It was another Sunday Funday field trip this weekend with my pack of up-for-anything explorers, this time to Lincoln Road and the newly renovated Española Way nearby, arguably the most charming street in Miami Beach.
We used to drive down to Lincoln Road to hire our fashion models. All the agencies were there then, of course, and every single person you saw sitting at a cafe or skating by on Rollerblades was about 17 years old and drop-dead gorgeous. It was unnerving, like you were trespassers in the Land of Perfect Humans. The women all had legs longer than LeBron’s and glowing alabaster skin; the men were so swoon-worthy it was weird. I mean you hardly ever see even one handsome man anywhere, not even in a year, but here were literally hundreds, all with ripply abs and curly hair and glacier-blue eyes. Which is why our then-art director Susan Rosser and I would take ourselves to a really good restaurant for lunch after a casting call; we were determined to eat all the food none of the models had obviously ever tasted, in a kind of tribute ritual.

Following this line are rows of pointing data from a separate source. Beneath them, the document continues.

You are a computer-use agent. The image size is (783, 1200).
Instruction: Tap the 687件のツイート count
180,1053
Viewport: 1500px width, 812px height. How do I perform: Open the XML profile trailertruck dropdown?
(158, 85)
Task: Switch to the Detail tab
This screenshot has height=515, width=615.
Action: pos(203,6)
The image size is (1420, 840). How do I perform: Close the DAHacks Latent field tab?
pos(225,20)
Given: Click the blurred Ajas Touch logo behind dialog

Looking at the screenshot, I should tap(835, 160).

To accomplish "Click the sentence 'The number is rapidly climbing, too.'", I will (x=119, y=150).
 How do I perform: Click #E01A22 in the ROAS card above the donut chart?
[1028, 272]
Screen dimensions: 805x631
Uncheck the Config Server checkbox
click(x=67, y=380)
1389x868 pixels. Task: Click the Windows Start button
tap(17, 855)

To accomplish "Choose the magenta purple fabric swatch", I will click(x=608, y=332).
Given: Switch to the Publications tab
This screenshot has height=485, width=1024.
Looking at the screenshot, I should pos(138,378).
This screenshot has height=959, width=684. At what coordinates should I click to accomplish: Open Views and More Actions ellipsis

Lincoln Road back then had a drug store/Botanica we always visited that sold Cuban cigars, a variety of purposeful religious candles, even anti-werewolf powder (because you never know.) There were galleries and tiny ethnic restaurants, even the Miami City Ballet, which had a picture window where you could watch them practice, complete with Edward Villella.
This Sunday, all that was gone.
Some of the old places were there, like Sushi Samba, and Books & Books, wild parrots rustling and squawking in the palms. But we only saw maybe one gallery and a Forever 21 that took up half a block. There were those annoying spa hawkers who try to give you free face cream samples and lure you into a store, restaurant shills shoving menus into your face and roving bands of tourists and families out for a Sunday stroll. The Botanica was long gone, and there were no impossibly beautiful people, either, no ballerinas twirling behind plate glass windows.
This is the New Miami, I thought, which felt a lot like the New Orlando or the New Sarasota.
Española Way was better, but something was still missing. Built as an artists’ colony in the 1920s—and the first commercial street in Miami Beach—the tiny vintage street has completed a $2.5 million restoration, intended to evoke an Old World “Spanish village with large overhangs, thick stucco walls and glazed tile” everywhere. This narrow little street—pedestrians only—still has some of that untapped historic charm—but is almost completely populated by one small café after another, with virtually no retail. Like an elaborate al fresco food court, only better.
We were looking for some trace of boho South Florida we remembered, or felt authentic, wacky, unique, the kind of vibe you could only find in Miami Beach. For some reason, it didn’t show up that day. Maybe we remembered things wrong or maybe we were in all the wrong places.
But we haven’t given up trying to find it again.